Pico 4 Enterprise and Vive Focus 3 use four fisheye cameras to track infrared (IR) LEDs under plastic geometry on their controllers. Vive Focus 3’s controllers house these IR LEDs in a ring in front of your hand, but Pico 4’s controllers have them in an arc over your hands. The advantage is that you can bring your hands much closer together without bashing together plastic you can’t see inside VR.

Quest Pro’s controllers are self-tracking, with three cameras and an onboard chipset, meaning tracking works at any angle regardless of where the headset is facing. Included stylus tips attach to the bottom so they can act as pens to draw on virtual whiteboards.

Vive Focus 3 controllers have a basic haptic motor, while Pico 4 and Quest Pro controllers have a VCM motor for complex realistic haptics. Quest Pro controllers also have LRA motors in the index trigger and under the thumb rest so developers can provide precise haptics to the index finger or thumb.

Battery & Charging

Pico 4 Enterprise has a listed battery life of 2+ hours, compared to 2 hours for Vive Focus 3 and 1-2 hours for Quest Pro. Meta “Consulting CTO” John Carmack said Quest Pro lasts longer when not using its new features, however.

All three headsets charge via USB-C, but Quest Pro also has pogo pins to charge wirelessly via the included dock.

Vive Focus 3’s unique feature is the battery is removable and swappable, so if you buy multiple you can quickly get back into VR when one runs out.

Wi-Fi Bands

Pico 4 Enterprise supports Wi-Fi 6. Vive Focus 3 supports Wi-Fi 6E, and Quest Pro is getting Wi-Fi 6E in a software update early next year.

Wi-Fi 6E adds the new 6 GHz frequency band.
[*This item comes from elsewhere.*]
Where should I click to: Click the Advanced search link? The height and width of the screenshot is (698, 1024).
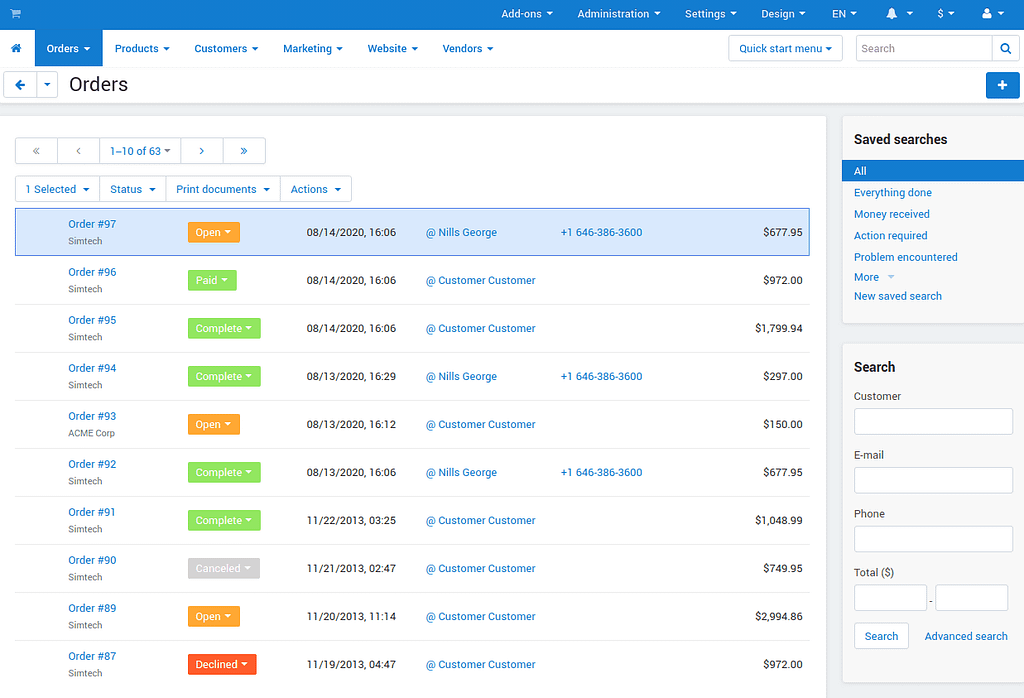pyautogui.click(x=965, y=636)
The higher frequency, compared to the existing 2.4 GHz and 5 GHz bands, allows for higher bandwidth and less interference from other devices – though it can’t travel as far or penetrate walls as well.

Microphones

Quest Pro has a 3-microphone array, compared to the 2-microphone array on Pico 4 Enterprise and Vive Focus 3.

Meta claims this enables 20% better noise canceling and “advanced beamforming” compared to Quest 2.

Storage & MicroSD

Pico 4 Enterprise and Quest Pro have 256GB storage, but it can’t be expanded.

Vive Focus 3 has only 128GB onboard, but it has a microSD slot that supports up to 2TB cards.